§ DATA RECORDS
▼

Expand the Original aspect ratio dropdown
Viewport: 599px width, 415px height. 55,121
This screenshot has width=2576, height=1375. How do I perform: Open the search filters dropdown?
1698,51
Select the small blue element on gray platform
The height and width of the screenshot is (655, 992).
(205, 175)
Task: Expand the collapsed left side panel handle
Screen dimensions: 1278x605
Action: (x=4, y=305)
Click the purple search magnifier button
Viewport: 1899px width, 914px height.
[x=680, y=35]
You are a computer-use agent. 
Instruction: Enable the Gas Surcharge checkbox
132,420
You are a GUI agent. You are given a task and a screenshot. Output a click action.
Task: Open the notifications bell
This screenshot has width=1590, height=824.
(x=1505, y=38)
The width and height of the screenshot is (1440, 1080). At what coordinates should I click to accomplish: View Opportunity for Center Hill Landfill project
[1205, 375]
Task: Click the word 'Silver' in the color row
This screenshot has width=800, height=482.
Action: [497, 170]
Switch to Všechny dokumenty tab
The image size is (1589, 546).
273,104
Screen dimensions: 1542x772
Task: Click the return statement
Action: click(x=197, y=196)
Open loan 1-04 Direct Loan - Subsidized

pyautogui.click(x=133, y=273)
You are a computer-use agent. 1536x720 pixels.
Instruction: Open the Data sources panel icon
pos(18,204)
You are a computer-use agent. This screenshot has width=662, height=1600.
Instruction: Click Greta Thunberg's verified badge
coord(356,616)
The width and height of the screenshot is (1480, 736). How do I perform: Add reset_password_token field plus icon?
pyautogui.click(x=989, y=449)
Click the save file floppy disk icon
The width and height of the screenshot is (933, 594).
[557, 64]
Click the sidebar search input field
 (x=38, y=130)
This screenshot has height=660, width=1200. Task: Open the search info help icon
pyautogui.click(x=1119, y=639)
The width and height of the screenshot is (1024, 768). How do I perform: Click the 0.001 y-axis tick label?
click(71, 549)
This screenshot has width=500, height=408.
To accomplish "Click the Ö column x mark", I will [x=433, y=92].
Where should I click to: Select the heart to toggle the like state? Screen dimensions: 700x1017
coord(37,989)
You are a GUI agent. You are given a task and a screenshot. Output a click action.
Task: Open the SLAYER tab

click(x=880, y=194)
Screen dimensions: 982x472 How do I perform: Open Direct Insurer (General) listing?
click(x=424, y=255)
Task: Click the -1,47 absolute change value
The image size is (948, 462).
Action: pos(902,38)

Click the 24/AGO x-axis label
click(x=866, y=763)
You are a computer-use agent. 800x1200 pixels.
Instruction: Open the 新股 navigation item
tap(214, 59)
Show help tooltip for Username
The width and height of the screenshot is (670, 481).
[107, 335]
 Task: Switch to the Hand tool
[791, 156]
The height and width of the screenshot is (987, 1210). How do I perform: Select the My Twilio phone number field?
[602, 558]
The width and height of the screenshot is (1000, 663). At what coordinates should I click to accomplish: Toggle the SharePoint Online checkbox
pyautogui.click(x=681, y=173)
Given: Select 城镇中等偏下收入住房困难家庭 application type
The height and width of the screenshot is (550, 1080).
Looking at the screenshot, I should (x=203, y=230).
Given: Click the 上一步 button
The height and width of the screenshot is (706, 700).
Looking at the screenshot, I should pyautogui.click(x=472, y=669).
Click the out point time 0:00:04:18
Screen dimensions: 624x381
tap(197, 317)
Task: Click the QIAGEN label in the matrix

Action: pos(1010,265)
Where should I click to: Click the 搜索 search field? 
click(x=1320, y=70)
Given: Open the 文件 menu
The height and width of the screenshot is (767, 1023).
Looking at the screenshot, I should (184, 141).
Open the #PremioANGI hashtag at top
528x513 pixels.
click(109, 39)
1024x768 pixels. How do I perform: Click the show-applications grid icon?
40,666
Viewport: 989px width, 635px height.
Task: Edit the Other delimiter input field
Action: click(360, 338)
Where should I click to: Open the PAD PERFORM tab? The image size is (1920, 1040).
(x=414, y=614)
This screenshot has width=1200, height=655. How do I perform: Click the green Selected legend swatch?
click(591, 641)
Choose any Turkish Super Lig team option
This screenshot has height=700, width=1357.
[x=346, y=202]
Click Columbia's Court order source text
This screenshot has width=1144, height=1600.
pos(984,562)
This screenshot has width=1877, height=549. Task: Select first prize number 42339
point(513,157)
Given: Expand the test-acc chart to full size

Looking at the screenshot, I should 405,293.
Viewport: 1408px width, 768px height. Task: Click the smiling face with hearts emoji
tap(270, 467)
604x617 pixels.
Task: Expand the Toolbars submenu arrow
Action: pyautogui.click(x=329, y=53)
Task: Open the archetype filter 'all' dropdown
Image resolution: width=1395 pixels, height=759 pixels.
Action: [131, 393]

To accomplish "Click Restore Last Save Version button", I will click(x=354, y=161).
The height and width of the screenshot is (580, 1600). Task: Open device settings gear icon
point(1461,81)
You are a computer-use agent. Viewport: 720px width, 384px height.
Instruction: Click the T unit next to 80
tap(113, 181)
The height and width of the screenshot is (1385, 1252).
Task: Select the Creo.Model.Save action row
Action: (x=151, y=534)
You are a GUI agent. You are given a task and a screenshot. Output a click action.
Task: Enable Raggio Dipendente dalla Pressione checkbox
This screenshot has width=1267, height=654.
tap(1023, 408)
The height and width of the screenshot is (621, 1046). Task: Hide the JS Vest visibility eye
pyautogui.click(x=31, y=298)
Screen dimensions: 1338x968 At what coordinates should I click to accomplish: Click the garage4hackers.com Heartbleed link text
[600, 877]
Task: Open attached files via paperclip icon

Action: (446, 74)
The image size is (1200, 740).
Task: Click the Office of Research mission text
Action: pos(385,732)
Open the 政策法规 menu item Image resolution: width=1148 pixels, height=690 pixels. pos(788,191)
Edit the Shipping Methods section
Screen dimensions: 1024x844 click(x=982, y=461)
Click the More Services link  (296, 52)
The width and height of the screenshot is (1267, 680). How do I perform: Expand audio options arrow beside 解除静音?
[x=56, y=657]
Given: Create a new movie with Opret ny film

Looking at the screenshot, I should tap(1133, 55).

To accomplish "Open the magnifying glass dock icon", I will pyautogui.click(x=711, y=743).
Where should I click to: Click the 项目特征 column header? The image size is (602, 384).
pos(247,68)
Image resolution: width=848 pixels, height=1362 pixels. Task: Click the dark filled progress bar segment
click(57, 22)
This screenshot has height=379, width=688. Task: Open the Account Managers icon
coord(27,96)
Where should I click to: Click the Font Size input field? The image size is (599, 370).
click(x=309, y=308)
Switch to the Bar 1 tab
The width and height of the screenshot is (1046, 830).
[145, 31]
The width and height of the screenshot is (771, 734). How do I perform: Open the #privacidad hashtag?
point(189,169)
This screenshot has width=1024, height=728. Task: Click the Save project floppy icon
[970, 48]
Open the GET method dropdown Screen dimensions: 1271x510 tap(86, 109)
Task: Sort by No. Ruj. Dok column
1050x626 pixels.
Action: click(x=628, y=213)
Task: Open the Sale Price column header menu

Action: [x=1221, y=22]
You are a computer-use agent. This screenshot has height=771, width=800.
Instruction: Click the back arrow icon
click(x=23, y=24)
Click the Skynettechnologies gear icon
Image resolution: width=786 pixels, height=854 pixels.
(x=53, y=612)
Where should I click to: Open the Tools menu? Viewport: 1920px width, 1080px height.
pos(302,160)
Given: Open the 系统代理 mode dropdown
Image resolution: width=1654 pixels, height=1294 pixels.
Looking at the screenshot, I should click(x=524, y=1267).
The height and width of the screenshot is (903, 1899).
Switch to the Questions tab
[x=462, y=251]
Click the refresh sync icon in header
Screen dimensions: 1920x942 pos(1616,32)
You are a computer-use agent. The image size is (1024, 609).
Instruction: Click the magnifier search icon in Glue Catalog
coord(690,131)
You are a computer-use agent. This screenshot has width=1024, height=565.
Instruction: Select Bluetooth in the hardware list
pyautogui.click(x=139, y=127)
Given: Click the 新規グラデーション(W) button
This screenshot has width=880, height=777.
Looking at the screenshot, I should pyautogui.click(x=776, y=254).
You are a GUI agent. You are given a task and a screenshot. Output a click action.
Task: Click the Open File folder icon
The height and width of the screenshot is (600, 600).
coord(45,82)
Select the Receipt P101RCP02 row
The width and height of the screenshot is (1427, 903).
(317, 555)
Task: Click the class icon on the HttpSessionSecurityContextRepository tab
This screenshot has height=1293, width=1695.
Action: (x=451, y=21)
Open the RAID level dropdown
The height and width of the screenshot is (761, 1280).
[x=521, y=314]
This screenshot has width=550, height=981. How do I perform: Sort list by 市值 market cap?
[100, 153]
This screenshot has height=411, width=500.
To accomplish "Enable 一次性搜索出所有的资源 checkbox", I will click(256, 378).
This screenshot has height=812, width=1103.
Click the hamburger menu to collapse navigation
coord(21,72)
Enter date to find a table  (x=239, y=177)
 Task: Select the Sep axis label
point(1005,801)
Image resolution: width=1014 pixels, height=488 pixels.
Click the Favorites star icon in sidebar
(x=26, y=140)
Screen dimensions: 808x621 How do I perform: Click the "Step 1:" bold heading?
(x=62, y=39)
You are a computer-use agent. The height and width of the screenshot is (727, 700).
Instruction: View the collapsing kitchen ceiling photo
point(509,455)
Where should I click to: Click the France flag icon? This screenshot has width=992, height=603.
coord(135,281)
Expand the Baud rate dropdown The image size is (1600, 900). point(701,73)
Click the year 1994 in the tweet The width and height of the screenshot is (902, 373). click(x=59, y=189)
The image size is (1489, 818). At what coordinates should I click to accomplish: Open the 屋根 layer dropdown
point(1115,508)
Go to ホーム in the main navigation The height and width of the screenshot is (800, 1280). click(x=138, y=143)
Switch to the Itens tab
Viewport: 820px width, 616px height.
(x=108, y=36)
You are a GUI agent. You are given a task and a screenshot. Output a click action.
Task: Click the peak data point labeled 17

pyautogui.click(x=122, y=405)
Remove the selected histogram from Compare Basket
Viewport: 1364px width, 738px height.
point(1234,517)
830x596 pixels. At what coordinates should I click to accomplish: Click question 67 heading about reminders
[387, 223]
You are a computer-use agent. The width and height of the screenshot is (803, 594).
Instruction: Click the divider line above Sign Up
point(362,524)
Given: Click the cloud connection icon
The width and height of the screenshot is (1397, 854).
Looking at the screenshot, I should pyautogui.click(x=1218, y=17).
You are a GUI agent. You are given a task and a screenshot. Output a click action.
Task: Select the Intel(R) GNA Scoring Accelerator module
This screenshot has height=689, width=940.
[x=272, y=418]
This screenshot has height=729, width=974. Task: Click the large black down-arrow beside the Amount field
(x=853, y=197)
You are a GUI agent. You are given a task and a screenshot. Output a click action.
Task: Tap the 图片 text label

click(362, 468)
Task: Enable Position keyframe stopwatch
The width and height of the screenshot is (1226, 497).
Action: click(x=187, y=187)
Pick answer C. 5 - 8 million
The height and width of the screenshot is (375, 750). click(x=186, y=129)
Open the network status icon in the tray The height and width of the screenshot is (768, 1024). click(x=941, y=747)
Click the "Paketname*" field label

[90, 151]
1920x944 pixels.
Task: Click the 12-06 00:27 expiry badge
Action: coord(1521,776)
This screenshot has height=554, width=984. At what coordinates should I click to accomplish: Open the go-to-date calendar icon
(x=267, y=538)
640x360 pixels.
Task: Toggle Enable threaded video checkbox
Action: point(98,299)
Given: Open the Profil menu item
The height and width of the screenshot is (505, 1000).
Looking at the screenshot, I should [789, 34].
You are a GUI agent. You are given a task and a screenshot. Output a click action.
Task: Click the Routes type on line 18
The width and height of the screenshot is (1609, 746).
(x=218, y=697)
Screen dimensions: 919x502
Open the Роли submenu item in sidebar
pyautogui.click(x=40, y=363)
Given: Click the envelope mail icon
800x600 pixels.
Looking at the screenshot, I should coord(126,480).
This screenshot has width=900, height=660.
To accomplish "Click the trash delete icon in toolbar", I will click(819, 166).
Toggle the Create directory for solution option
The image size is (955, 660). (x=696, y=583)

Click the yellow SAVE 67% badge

▲

§ TASK TO CARRY OUT
Across the material above, how many lines have the word "computer" in them? Answer with a bare number.

§ ANSWER TO THIS PROBLEM
10